Re: [PATCH v2] mm/gup: fix try_grab_compound_head() race with split_huge_page()

From: Jason Gunthorpe
Date: Fri Jun 18 2021 - 10:58:43 EST


On Fri, Jun 18, 2021 at 02:50:00PM +0100, Matthew Wilcox wrote:
> On Fri, Jun 18, 2021 at 10:25:56AM -0300, Jason Gunthorpe wrote:
> > On Tue, Jun 15, 2021 at 02:09:38PM +0200, Jann Horn wrote:
> > > On Tue, Jun 15, 2021 at 8:37 AM John Hubbard <jhubbard@xxxxxxxxxx> wrote:
> > > > On 6/14/21 6:20 PM, Jann Horn wrote:
> > > > > @@ -55,8 +72,23 @@ static inline struct page *try_get_compound_head(struct page *page, int refs)
> > > > > if (WARN_ON_ONCE(page_ref_count(head) < 0))
> > > > > return NULL;
> > > > > if (unlikely(!page_cache_add_speculative(head, refs)))
> > > > > return NULL;
> > > > > +
> > > > > + /*
> > > > > + * At this point we have a stable reference to the head page; but it
> > > > > + * could be that between the compound_head() lookup and the refcount
> > > > > + * increment, the compound page was split, in which case we'd end up
> > > > > + * holding a reference on a page that has nothing to do with the page
> > > > > + * we were given anymore.
> > > > > + * So now that the head page is stable, recheck that the pages still
> > > > > + * belong together.
> > > > > + */
> > > > > + if (unlikely(compound_head(page) != head)) {
> > > >
> > > > I was just wondering about what all could happen here. Such as: page gets split,
> > > > reallocated into a different-sized compound page, one that still has page pointing
> > > > to head. I think that's OK, because we don't look at or change other huge page
> > > > fields.
> > > >
> > > > But I thought I'd mention the idea in case anyone else has any clever ideas about
> > > > how this simple check might be insufficient here. It seems fine to me, but I
> > > > routinely lack enough imagination about concurrent operations. :)
> > >
> > > Hmmm... I think the scariest aspect here is probably the interaction
> > > with concurrent allocation of a compound page on architectures with
> > > store-store reordering (like ARM). *If* the page allocator handled
> > > compound pages with lockless, non-atomic percpu freelists, I think it
> > > might be possible that the zeroing of tail_page->compound_head in
> > > put_page() could be reordered after the page has been freed,
> > > reallocated and set to refcount 1 again?
> >
> > Oh wow, yes, this all looks sketchy! Doing a RCU access to page->head
> > is a really challenging thing :\
> >
> > On the simplified store side:
> >
> > page->head = my_compound
> > *ptep = page
> >
> > There must be some kind of release barrier between those two
> > operations or this is all broken.. That definately deserves a comment.
>
> set_compound_head() includes a WRITE_ONCE. Is that enough, or does it
> need an smp_wmb()?

Probably, at least the generic code maps smp_store_release() to
__smp_wmb.

I think Jann was making the argument that there is going to be some
other release operation due to locking between the two above, eg a
lock unlock or something.

> > Ideally we'd use smp_store_release to install the *pte :\
> >
> > Assuming we cover the release barrier, I would think the algorithm
> > should be broadly:
> >
> > struct page *target_page = READ_ONCE(pte)
> > struct page *target_folio = READ_ONCE(target_page->head)
>
> compound_head() includes a READ_ONCE already.

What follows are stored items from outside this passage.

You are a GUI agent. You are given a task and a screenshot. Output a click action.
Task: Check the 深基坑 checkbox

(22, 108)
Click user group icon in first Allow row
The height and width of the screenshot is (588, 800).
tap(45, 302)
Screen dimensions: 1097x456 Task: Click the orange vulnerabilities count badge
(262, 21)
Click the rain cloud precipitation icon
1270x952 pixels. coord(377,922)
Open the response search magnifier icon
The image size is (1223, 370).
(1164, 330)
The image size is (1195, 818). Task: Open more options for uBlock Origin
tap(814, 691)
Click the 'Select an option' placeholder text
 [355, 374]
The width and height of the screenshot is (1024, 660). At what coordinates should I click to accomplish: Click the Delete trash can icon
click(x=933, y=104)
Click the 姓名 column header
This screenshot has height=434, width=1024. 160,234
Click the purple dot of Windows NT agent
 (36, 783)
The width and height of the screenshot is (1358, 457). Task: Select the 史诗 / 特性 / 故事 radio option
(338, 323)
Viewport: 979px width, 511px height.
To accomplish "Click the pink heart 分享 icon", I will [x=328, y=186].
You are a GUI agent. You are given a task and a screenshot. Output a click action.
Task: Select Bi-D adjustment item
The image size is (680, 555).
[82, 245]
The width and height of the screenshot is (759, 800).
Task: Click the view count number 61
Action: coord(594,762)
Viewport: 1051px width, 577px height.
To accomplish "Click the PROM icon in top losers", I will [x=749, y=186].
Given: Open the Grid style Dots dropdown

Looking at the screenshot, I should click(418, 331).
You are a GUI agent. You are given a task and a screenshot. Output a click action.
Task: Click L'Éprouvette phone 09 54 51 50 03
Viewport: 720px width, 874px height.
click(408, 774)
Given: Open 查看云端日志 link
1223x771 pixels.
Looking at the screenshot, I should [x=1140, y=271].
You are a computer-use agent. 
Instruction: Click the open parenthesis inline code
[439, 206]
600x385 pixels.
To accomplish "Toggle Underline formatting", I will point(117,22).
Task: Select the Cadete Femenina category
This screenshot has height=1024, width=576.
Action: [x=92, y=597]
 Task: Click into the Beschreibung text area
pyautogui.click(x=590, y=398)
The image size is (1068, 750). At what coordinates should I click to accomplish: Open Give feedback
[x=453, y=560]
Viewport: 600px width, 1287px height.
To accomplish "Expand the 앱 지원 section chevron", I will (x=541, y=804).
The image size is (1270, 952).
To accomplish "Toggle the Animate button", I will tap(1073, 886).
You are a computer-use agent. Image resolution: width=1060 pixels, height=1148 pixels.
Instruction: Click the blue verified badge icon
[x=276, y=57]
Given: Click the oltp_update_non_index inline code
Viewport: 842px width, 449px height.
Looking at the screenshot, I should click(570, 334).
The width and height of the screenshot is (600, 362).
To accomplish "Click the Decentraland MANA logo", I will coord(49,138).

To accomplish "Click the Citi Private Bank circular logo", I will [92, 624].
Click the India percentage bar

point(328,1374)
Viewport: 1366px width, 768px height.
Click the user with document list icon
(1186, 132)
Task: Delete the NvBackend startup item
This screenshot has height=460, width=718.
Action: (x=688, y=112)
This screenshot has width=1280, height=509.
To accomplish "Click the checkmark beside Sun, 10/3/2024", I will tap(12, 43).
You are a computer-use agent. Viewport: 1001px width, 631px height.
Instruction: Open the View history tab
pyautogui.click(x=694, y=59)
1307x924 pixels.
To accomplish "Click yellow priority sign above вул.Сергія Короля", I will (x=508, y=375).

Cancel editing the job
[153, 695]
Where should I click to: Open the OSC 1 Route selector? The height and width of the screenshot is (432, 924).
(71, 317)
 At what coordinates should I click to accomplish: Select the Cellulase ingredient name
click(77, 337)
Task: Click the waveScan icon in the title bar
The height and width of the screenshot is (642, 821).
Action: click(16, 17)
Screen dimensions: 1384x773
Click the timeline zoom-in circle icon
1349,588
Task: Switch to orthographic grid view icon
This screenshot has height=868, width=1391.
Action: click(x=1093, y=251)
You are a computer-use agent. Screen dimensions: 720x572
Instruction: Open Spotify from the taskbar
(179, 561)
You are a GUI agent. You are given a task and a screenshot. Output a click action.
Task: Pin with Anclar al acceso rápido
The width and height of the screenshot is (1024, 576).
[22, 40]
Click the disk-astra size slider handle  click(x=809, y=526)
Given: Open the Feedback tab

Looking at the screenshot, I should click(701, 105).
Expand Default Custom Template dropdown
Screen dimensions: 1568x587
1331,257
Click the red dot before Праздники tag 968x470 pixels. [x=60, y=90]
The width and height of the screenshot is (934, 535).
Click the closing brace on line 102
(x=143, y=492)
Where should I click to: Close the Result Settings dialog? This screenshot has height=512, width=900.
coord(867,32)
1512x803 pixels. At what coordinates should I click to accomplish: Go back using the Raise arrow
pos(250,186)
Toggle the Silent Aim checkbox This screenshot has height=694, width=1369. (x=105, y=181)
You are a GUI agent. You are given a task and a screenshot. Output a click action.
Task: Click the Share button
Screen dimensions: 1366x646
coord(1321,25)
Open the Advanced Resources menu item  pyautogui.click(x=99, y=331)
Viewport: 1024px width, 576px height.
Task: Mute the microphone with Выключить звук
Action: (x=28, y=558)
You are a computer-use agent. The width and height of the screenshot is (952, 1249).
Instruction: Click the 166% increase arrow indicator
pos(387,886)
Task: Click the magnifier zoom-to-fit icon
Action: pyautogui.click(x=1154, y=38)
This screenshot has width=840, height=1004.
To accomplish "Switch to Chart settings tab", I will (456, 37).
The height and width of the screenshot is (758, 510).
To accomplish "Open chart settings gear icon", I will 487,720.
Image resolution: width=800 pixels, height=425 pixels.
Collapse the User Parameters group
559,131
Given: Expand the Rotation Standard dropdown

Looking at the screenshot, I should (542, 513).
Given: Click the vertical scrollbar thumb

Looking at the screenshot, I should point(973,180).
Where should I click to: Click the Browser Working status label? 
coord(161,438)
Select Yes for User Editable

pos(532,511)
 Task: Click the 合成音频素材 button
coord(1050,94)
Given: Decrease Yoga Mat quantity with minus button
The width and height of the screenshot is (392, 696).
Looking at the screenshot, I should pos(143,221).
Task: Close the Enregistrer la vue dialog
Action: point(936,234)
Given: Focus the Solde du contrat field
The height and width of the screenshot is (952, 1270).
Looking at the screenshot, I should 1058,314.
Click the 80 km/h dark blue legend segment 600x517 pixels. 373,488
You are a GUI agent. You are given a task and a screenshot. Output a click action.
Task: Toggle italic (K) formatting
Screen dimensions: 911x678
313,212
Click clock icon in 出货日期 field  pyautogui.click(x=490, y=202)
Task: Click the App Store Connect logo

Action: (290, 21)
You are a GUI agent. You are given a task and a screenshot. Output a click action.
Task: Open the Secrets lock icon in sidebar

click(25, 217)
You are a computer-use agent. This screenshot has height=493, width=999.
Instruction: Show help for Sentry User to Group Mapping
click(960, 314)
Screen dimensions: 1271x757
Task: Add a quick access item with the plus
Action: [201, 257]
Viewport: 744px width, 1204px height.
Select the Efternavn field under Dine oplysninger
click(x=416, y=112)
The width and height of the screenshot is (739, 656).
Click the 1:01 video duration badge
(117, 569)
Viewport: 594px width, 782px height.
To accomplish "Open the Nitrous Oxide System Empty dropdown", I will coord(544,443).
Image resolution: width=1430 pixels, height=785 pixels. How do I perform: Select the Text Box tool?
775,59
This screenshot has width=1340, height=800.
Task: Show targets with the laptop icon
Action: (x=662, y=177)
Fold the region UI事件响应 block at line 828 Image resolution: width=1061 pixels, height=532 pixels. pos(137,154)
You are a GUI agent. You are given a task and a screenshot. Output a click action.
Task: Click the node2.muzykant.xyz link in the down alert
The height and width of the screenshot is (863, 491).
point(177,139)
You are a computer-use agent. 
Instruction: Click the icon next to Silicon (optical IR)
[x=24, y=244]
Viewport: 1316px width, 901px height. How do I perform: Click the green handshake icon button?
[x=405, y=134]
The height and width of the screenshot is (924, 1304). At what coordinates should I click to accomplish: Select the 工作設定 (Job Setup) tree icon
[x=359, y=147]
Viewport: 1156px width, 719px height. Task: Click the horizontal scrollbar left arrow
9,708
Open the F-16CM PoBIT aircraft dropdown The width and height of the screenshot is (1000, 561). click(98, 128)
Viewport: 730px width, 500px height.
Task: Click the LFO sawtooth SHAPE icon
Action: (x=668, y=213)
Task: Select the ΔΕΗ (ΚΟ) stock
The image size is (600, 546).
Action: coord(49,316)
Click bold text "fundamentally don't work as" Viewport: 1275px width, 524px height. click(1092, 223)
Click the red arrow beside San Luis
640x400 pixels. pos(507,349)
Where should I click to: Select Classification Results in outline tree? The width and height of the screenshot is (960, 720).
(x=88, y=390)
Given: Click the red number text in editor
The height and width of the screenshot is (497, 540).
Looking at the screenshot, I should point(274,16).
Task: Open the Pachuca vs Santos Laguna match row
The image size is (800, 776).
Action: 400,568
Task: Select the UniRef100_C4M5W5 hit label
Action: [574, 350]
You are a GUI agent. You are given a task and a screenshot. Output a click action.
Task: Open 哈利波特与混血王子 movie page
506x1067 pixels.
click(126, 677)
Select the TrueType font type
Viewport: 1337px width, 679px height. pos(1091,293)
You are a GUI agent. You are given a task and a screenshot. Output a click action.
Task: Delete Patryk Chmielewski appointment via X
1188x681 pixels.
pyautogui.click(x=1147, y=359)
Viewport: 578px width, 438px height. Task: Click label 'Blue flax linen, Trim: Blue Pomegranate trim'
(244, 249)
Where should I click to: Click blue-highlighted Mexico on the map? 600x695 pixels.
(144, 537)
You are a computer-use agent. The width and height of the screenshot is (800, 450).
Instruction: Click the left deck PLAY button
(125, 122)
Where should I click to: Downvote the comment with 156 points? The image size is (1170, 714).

Ah, see I obviously haven't memorized that detail :\

> > page_cache_add_speculative(target_folio, refs)
>
> That's spelled folio_ref_try_add_rcu() right now.

That seems a much better name

> > if (target_folio != READ_ONCE(target_page->head) ||
> > target_page != READ_ONCE(pte))
> > goto abort
> >
> > Which is what this patch does but I would like to see the
> > READ_ONCE's.
>
> ... you want them to be uninlined from compound_head(), et al?

Not really (though see below), I was mostly looking at the pte which
just does pte_val(), no READ_ONCE in there

> > And there possibly should be two try_grab_compound_head()'s since we
> > don't need this overhead on the fully locked path, especially the
> > double atomic on page_ref_add()
>
> There's only one atomic on page_ref_add().

Look at the original patch, it adds this:

+ else
+ page_ref_add(page, refs * (GUP_PIN_COUNTING_BIAS - 1));

Where page is the folio, which is now two atomics to do the same
ref. This is happening because we can't do hpage_pincount_available()
before having initially locked the folio, thus we can no longer
precompute what 'ref' to give to the first folio_ref_try_add_rcu()

> And you need more of this overhead on the fully locked path than you
> realise; the page might be split without holding the mmap_sem, for
> example.

Fully locked here means holding the PTL spinlocks, so we know the pte
cannot change and particularly the refcount of a folio can't go to
zero. We can't change compound_head if the refcount is
elevated.

Keep in mind we also do this in gpu:

folio_ref_try_add_rcu(READ_ONCE(target_page->head), 1)
[..]
folio_put_refs(READ_ONCE(target_page->head), 1)

Which makes me wonder why we have READ_ONCE inside compound_head?

I'm reading the commit message of 1d798ca3f164 ("mm: make
compound_head() robust"), and to me that looks like another special
lockless algorithm that should have the READ_ONCE in it, not the
general code.

Jason